§ **Exercise instructions**
Reproduce verbatim the stretch of the data from the line containing "Task: Expand chevron" through the line containing "Action: coord(341,23)", and nothing else.

§ **Records shown**
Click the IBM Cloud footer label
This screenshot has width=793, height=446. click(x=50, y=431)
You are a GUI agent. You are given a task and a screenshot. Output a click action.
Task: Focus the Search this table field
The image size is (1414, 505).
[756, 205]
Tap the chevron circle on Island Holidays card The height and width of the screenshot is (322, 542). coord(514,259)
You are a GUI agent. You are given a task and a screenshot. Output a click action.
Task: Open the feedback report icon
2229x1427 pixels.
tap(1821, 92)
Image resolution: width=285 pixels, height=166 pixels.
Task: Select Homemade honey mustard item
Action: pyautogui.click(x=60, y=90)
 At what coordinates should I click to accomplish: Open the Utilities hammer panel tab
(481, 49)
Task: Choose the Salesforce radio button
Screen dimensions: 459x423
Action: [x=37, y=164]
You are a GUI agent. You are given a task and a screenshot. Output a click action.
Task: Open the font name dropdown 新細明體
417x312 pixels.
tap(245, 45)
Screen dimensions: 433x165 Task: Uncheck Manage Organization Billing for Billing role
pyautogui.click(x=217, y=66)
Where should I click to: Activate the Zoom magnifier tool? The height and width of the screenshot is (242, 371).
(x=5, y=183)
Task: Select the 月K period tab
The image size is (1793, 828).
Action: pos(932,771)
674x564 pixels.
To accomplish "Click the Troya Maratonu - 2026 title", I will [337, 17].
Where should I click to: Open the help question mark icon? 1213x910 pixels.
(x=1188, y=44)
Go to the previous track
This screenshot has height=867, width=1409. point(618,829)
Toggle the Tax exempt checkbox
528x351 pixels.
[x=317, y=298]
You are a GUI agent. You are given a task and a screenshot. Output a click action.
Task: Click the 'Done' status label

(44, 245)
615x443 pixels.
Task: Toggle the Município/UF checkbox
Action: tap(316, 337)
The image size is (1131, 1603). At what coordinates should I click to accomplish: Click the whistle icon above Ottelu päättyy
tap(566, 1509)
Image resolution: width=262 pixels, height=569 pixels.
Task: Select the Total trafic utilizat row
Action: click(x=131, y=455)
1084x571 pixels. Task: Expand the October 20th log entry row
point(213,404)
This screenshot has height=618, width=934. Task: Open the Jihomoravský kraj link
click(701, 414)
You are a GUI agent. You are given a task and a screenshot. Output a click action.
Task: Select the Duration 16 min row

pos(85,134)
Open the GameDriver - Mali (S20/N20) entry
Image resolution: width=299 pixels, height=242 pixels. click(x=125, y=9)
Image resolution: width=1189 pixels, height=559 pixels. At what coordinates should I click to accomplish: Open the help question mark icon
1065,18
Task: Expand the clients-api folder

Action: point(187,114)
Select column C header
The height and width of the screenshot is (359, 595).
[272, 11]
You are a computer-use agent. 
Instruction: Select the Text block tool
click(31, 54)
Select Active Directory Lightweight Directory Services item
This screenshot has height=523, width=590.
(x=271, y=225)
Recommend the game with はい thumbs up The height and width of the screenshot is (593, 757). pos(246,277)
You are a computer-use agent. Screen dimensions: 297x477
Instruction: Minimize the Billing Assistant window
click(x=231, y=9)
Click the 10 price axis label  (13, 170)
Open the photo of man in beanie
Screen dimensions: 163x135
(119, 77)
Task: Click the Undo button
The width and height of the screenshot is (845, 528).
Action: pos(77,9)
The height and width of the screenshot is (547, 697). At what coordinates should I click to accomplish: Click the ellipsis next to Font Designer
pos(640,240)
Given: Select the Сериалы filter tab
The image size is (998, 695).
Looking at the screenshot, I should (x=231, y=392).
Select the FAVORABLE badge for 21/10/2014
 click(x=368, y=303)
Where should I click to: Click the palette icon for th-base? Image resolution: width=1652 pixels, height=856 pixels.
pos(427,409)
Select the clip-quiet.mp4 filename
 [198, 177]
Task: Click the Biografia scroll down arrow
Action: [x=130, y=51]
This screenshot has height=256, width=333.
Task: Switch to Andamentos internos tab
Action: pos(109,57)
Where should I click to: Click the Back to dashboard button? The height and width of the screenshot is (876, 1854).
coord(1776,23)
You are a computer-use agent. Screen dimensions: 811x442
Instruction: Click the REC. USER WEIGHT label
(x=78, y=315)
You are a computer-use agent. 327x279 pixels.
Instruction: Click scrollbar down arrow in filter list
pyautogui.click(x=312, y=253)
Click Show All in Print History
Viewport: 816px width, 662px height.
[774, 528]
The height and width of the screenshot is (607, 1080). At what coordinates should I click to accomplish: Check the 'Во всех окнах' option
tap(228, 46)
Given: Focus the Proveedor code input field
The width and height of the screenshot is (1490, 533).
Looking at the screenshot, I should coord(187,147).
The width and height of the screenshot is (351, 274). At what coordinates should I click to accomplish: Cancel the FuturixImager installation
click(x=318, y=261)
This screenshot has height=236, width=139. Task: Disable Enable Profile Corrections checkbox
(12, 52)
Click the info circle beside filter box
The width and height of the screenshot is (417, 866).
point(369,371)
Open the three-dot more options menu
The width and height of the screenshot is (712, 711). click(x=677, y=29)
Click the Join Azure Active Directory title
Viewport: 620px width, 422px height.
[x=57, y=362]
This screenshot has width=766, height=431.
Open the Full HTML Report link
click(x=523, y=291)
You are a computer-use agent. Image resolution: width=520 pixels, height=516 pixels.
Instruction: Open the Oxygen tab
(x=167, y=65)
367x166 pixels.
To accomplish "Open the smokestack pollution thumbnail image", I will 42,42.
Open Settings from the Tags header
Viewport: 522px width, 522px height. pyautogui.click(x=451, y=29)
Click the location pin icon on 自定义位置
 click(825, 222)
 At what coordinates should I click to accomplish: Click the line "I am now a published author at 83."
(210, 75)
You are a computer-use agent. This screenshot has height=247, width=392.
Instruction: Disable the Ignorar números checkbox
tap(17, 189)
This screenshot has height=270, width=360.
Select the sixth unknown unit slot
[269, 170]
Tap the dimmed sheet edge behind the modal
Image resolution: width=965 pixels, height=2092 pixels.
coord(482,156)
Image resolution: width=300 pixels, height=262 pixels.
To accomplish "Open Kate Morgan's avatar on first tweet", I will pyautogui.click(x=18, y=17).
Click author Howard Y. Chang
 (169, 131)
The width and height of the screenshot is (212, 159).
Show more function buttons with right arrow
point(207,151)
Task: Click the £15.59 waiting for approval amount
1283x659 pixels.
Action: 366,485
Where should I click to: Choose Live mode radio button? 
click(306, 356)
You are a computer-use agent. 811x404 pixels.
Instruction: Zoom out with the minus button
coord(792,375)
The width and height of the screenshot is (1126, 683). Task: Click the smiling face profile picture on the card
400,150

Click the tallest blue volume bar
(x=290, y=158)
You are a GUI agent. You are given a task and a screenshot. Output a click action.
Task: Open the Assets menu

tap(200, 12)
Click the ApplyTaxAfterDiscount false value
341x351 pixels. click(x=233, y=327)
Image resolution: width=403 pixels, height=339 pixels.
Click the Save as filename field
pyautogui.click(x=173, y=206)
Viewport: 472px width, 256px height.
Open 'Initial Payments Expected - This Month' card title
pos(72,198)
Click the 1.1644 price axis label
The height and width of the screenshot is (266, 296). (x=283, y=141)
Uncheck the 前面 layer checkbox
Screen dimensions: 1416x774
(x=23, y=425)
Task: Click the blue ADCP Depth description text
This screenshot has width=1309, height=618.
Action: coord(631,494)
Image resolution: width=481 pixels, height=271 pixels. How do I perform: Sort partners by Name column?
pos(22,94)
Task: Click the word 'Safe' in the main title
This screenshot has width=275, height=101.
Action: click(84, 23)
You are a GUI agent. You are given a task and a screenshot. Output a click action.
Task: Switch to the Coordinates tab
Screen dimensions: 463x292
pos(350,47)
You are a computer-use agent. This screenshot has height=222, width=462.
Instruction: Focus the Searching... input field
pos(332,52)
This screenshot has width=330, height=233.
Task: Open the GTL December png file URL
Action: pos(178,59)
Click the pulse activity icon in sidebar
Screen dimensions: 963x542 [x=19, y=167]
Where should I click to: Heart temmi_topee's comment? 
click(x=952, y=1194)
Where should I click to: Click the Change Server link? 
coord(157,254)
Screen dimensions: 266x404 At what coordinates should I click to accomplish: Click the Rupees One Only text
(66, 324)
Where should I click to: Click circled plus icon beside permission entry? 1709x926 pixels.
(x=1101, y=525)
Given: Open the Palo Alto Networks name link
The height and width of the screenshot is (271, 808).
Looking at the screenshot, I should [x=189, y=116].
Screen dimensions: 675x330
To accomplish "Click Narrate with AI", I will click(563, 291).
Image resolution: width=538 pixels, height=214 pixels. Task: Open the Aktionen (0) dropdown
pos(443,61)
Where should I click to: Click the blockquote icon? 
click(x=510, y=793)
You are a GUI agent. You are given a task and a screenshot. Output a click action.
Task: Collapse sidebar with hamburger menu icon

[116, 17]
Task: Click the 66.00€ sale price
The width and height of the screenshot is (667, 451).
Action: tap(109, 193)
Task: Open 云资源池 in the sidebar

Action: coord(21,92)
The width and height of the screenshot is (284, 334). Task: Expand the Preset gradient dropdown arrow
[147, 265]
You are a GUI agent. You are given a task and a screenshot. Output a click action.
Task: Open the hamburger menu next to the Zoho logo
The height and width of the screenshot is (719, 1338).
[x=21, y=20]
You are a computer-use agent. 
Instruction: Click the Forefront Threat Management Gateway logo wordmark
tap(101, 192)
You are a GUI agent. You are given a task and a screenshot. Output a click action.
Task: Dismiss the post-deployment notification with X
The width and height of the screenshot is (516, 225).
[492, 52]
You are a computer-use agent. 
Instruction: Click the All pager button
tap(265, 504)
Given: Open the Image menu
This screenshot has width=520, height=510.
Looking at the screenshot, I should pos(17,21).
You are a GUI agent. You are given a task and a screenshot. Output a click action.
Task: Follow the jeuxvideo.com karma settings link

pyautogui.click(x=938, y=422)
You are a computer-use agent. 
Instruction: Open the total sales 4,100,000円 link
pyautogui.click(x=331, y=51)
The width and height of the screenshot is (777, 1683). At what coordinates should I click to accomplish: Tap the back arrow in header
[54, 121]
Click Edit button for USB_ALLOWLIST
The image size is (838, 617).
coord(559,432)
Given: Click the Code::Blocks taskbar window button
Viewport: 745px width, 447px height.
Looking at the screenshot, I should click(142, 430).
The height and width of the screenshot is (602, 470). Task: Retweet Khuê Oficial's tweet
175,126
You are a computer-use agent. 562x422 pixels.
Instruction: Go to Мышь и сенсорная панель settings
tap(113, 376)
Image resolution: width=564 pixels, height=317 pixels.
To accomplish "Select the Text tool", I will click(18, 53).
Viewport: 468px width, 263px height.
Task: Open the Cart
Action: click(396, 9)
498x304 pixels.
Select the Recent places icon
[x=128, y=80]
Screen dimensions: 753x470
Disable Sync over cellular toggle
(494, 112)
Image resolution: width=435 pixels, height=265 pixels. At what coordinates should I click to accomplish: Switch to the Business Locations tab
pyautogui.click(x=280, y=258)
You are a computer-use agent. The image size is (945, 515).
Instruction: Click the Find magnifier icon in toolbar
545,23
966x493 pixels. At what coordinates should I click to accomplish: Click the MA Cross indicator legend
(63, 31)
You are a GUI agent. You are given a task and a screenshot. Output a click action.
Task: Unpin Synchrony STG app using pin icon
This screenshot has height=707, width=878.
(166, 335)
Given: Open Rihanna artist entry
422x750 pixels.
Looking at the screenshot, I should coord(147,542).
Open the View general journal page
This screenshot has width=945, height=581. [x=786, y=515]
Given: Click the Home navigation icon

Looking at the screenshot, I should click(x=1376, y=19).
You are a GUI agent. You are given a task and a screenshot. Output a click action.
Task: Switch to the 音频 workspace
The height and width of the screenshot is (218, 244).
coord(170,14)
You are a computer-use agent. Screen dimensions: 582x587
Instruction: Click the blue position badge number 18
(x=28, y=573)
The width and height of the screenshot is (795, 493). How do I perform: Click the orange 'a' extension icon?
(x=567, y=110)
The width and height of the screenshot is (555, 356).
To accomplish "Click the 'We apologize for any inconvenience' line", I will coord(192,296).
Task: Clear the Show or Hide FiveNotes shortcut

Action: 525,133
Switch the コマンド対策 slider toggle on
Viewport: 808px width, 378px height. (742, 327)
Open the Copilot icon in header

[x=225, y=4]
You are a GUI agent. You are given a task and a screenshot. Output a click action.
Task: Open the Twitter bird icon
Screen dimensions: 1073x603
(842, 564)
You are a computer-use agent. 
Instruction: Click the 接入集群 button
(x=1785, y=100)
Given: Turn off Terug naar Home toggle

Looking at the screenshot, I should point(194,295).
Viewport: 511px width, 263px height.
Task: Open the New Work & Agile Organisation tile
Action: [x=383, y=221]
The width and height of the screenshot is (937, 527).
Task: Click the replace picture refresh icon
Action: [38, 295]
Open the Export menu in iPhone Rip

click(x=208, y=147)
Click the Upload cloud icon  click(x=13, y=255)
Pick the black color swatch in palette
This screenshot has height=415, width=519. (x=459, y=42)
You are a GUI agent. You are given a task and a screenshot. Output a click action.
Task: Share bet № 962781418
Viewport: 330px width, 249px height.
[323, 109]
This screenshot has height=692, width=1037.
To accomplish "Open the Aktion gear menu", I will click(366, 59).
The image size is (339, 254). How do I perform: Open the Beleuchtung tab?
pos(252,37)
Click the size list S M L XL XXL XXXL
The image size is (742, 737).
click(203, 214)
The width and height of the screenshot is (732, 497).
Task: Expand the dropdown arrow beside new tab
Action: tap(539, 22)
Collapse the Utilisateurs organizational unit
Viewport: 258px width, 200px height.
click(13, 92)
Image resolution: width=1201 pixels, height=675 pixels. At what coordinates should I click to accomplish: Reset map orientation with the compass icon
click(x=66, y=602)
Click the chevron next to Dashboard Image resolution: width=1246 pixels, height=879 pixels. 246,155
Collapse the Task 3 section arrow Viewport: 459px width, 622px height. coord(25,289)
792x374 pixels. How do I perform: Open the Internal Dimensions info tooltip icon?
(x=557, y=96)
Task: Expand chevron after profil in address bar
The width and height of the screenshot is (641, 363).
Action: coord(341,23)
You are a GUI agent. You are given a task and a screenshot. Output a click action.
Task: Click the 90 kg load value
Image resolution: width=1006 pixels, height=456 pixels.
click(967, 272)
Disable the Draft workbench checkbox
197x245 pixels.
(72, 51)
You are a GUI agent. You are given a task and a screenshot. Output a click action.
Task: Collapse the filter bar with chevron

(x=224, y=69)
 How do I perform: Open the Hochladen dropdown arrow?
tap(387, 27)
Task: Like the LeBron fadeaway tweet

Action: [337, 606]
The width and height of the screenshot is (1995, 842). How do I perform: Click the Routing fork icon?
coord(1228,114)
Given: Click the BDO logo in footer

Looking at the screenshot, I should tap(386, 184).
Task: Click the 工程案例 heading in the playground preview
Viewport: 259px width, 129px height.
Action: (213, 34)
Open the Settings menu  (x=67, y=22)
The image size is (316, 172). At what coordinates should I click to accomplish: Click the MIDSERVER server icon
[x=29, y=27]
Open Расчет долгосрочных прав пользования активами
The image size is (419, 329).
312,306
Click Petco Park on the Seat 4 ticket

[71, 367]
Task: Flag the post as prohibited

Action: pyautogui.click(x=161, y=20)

§ **Response for this exercise**
Task: Expand chevron after profil in address bar
The width and height of the screenshot is (641, 363).
Action: coord(341,23)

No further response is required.